Commercial property has been seen as one of the most toxic sectors and outstanding loans to the sector exceeded £250bn in September. Values have dropped almost 45 per cent since their June 2007 peak, pushing some loans into negative equity – the Property Industry Alliance estimates average loan-to-values could reach 114 per cent by the end of 2010, putting the average loan into negative equity.
The Bank believes that deteriorating macroeconomic conditions appear to have significantly increased the probability of default by UK real estate companies, which could be triggered by falling rental values and the scheduled £160bn refinancing of loans over the next five years. Should these risks materialise, the Bank envisages substantial impairments beyond the high seven per cent rate recorded by major UK banks in the first half of the year.
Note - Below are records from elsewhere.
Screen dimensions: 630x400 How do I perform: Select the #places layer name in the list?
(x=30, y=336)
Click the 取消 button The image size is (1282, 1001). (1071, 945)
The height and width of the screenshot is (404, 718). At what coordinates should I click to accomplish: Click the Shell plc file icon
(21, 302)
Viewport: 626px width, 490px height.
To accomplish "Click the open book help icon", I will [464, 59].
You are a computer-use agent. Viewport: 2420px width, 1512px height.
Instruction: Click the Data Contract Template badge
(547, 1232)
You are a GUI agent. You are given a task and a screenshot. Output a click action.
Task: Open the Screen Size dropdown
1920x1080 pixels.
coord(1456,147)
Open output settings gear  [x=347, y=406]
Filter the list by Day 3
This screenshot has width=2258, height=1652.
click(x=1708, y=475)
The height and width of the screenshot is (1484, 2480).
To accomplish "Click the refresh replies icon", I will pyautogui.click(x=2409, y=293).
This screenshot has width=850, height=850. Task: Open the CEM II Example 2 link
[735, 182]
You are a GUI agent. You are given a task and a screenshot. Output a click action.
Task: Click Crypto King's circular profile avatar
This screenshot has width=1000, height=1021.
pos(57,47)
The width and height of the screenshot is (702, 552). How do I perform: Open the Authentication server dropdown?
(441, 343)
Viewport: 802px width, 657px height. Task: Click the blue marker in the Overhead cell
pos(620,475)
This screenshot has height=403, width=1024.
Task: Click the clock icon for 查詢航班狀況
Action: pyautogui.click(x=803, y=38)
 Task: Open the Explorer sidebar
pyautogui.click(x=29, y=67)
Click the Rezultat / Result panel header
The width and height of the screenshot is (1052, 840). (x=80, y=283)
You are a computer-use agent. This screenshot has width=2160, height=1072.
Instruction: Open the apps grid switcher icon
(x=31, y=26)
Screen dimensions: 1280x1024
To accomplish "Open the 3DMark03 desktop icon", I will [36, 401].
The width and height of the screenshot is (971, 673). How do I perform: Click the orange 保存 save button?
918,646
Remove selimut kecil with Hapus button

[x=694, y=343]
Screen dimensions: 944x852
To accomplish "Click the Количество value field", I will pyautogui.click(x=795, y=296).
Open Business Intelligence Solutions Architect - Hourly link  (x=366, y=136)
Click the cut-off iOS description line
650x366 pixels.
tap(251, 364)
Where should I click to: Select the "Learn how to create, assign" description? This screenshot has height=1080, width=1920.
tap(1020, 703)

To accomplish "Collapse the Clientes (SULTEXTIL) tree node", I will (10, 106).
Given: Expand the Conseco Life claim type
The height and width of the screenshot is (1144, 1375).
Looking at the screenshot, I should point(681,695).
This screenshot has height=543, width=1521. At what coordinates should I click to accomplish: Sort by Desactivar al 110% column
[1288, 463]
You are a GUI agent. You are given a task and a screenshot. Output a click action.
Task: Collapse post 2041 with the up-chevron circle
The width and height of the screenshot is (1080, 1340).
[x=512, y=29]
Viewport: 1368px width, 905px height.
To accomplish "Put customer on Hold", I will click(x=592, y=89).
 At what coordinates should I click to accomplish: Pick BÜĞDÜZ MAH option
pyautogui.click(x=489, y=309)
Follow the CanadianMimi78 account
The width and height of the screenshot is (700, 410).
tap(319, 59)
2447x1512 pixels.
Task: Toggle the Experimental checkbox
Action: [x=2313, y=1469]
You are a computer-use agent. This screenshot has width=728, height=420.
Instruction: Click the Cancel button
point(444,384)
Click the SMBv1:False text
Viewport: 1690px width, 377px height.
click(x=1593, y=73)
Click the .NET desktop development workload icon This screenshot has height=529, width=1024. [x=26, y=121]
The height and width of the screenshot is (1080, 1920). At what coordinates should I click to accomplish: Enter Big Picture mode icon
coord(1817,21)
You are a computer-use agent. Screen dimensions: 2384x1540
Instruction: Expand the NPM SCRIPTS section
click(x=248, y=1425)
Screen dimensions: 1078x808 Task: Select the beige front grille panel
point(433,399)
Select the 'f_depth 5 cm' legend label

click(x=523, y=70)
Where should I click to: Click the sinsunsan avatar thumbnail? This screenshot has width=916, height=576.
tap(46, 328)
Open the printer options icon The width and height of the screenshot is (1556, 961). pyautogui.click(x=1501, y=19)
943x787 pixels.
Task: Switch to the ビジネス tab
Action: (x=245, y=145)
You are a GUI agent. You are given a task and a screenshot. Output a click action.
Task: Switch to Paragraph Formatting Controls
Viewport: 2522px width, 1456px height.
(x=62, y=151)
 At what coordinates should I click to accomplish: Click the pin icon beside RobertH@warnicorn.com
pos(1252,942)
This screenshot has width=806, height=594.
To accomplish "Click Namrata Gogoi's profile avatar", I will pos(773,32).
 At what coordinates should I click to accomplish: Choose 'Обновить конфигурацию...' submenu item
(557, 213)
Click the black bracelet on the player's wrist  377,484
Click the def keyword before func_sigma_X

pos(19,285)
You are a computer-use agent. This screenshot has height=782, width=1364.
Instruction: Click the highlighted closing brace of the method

Although banks’ core Tier One capital ratios are now at pre-crisis levels of 9.6 per cent, the Bank says financial institutions must increase their capital equity buffers substantially to protect themselves from commercial property exposure and other potential destabilisers – including the need to refinance £1 trillion worth of wholesale funding by 2015.
Given that banks will face higher capital requirements on trading assets and securitisations from 2011, the FSR urges banks to take the opportunity to strengthen balance sheets by reducing leverage, extending the maturity of funds so they are not dependent on short-term money and repaying public sector support.